A quantitative analysis of the direct and indirect costs of nitrogen
... rate increased with oxygen concentration. The
sensitivity to oxygen manifests largely as a 'maintenance' effect, increasing overall carbohydrate
consumption (Figure 1a) because the cell must be
equally clear of oxygen even at very low growth and
nitrogen fixation rates. Azotobacter encodes and
University of Groningen von Liebig`s Law of the Minimum and
... misinterpreted by his successors. BRAt,rOT(1899) took this one law out of its context and proposed that
limitation by nitrogen is a dominant factor in plankton ecology, far beyond its original application
to agriculture. This was opposed by NAmANSOrn~(1908) who suggested instead a dynamic balance of ...

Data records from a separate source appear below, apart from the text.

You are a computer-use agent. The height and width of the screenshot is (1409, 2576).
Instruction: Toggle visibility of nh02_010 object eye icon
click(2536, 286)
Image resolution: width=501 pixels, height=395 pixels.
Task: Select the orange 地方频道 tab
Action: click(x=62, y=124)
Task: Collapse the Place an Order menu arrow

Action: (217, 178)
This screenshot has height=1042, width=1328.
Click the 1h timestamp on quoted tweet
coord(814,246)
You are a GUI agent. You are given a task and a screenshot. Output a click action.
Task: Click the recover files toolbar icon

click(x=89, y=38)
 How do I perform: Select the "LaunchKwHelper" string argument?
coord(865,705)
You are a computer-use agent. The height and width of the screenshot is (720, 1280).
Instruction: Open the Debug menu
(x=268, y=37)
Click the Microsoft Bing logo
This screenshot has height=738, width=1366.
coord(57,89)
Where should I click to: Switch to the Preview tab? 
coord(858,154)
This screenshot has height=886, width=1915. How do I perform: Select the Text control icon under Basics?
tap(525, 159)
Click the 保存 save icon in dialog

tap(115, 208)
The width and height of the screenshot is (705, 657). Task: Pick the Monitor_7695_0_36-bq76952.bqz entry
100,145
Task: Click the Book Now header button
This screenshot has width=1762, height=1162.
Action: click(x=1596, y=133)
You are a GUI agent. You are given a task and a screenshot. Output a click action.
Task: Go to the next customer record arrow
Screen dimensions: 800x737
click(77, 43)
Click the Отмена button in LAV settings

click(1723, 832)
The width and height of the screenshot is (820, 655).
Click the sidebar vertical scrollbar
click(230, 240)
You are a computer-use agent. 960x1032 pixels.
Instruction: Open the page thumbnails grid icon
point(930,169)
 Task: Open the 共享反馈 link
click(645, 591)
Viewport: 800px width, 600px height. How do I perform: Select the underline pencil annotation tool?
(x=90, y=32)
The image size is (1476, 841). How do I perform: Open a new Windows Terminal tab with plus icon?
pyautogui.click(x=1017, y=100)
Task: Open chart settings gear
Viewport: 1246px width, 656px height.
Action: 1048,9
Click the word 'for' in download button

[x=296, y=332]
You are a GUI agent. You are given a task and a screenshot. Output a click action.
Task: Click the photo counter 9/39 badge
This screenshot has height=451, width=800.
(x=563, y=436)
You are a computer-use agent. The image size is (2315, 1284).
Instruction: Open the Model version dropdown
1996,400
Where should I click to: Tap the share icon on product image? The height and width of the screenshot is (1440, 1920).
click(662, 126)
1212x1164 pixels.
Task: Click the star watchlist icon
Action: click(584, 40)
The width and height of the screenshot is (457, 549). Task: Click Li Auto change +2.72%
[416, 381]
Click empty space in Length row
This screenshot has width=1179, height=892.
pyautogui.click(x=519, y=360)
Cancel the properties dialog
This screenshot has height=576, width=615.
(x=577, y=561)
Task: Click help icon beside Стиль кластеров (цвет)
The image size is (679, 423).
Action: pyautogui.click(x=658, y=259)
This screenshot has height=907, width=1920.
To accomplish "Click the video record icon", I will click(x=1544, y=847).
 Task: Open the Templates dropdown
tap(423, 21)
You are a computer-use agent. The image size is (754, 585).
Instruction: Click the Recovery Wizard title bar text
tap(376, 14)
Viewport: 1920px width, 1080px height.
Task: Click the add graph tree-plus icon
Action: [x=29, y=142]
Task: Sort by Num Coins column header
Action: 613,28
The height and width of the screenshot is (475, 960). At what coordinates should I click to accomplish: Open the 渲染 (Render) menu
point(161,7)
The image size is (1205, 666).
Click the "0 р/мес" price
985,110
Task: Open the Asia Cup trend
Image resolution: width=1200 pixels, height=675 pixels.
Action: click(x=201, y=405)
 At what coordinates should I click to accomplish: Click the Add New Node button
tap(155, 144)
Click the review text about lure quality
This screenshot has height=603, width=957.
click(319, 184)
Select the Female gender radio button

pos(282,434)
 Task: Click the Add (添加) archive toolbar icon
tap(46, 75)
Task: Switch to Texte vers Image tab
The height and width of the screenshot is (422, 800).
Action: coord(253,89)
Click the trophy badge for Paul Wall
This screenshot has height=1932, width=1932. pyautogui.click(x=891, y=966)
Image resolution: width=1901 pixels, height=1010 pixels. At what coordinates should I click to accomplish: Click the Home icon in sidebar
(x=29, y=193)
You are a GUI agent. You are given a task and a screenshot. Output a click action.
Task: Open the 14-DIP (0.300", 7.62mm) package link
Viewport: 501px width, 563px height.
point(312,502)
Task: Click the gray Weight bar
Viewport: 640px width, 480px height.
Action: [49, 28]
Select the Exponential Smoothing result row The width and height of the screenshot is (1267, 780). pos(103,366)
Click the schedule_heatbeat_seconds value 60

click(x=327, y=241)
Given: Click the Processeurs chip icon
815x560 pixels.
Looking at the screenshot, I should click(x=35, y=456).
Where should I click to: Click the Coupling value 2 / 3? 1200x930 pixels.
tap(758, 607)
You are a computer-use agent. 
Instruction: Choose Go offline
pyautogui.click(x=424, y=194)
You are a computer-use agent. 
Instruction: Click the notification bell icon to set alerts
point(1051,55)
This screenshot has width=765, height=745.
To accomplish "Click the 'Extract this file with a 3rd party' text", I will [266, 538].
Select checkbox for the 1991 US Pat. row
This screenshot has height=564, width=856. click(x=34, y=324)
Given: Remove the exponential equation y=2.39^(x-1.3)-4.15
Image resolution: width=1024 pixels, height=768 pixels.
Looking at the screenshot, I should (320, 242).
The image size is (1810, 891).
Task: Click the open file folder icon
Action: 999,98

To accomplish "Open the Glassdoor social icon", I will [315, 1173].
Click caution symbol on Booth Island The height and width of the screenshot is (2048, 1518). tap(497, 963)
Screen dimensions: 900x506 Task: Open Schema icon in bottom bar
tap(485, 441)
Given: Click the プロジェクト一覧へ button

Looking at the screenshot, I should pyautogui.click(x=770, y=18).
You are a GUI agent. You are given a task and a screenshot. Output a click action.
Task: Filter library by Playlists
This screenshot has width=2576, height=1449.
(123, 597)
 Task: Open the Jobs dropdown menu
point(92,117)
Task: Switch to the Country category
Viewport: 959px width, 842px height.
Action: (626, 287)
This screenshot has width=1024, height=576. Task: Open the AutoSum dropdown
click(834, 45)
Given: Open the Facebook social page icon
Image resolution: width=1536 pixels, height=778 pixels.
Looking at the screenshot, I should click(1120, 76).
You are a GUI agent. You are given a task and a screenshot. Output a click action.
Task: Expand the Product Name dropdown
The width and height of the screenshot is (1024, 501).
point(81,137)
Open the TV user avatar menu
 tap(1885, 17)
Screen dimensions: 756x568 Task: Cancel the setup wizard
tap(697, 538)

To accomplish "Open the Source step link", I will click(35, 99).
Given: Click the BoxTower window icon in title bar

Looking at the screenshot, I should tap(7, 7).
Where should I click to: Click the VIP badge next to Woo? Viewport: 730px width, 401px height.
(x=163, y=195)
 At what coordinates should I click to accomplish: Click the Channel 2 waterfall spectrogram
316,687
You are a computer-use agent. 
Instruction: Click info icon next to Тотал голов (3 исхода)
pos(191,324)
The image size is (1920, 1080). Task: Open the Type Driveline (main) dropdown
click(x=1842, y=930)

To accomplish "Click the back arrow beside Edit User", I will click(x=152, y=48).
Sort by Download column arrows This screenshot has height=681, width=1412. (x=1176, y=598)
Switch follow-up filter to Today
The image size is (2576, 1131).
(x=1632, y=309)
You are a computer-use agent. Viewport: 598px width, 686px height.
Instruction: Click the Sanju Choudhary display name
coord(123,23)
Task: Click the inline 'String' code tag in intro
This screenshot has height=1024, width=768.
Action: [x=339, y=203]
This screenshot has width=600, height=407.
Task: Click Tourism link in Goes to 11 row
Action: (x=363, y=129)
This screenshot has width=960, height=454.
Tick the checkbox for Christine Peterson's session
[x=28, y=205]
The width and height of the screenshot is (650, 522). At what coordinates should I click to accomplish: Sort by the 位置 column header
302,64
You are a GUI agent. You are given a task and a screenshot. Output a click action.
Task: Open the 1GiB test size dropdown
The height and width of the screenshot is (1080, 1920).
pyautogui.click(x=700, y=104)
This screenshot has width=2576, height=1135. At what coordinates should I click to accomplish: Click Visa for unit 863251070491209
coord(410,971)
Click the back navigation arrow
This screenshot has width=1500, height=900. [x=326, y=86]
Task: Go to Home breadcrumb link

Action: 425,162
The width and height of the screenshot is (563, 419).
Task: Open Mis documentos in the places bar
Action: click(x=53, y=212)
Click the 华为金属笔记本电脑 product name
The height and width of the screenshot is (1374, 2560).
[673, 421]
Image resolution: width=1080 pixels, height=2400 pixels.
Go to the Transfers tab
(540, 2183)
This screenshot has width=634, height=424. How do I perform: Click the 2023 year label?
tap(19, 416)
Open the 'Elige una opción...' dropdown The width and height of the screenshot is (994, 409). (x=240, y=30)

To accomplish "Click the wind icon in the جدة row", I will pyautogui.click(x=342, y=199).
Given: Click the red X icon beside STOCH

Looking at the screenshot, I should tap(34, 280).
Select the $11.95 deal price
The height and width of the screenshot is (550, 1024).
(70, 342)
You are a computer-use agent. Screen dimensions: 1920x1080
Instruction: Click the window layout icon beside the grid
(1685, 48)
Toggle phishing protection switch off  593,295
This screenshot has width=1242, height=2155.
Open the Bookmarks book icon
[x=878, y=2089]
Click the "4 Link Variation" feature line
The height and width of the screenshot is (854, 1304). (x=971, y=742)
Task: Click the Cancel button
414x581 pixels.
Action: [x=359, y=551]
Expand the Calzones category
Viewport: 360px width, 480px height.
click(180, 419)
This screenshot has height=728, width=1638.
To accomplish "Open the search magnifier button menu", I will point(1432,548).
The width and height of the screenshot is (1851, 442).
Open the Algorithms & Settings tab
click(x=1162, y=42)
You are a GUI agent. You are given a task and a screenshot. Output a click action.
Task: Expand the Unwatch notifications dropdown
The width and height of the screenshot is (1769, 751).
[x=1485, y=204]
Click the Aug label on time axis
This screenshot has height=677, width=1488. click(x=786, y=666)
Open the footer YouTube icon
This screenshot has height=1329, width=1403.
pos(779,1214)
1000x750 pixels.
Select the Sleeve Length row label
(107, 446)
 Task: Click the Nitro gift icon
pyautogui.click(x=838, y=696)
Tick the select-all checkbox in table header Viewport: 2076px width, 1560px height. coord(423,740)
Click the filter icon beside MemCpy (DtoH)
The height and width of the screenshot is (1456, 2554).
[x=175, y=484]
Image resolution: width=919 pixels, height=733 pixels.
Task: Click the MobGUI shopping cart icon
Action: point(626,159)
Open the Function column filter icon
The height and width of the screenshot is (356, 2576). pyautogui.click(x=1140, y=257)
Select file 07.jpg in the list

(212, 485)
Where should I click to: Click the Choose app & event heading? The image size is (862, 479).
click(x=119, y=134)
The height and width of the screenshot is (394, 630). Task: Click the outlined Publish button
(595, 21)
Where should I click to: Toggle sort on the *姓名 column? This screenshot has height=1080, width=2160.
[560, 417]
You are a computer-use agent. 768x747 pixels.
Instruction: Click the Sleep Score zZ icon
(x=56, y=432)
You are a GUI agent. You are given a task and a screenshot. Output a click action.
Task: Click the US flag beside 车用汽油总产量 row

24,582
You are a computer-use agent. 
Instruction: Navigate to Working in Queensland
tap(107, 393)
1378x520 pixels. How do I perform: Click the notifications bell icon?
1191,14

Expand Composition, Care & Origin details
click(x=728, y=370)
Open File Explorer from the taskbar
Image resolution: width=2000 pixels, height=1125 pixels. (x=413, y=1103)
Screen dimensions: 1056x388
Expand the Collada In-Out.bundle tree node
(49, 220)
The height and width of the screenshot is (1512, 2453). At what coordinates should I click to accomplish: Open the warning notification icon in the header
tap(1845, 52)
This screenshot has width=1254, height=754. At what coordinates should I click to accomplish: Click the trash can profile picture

Reactive oxygen species production in marine microalgae
All living cells produce reactive oxygen species (ROS) as a byproduct of metabolism. ROS are reduced oxygen intermediates that include the superoxide radical (O2−) and the hydroxyl radical (OH•), as well as the non-radical species hydrogen peroxide (H2O2). These ROS are important in the normal functioning of cells, playing a role in signal transduction and the expression of transcription factors. However, when present in excess, ROS can cause damage to proteins, lipids and DNA by reacting with these biomolecules to modify or destroy their intended function. As an example, the occurrence of ROS have been linked to the aging process in humans, as well as several other diseases including Alzheimer's, rheumatoid arthritis, Parkinson's, and some cancers. Their potential for damage also makes reactive oxygen species useful in direct protection from invading pathogens, as a defense response to physical injury, and as a mechanism for stopping the spread of bacteria and viruses by inducing programmed cell death.Reactive oxygen species are present in low concentrations in seawater and produced primarily through the photolysis of organic and inorganic matter. However, the biological production of ROS, generated through algal photosynthesis and subsequently 'leaked' to the environment, can contribute significantly to concentrations in the water column. Although there is very little information on the biological generation of ROS in marine surface waters, several species of marine phytoplankton have recently been shown to release significant amounts of ROS into the environment. This ROS has the potential to harm nearby organisms, and, in fact, has been implicated as the cause of massive fish, bacteria, and protist mortalities.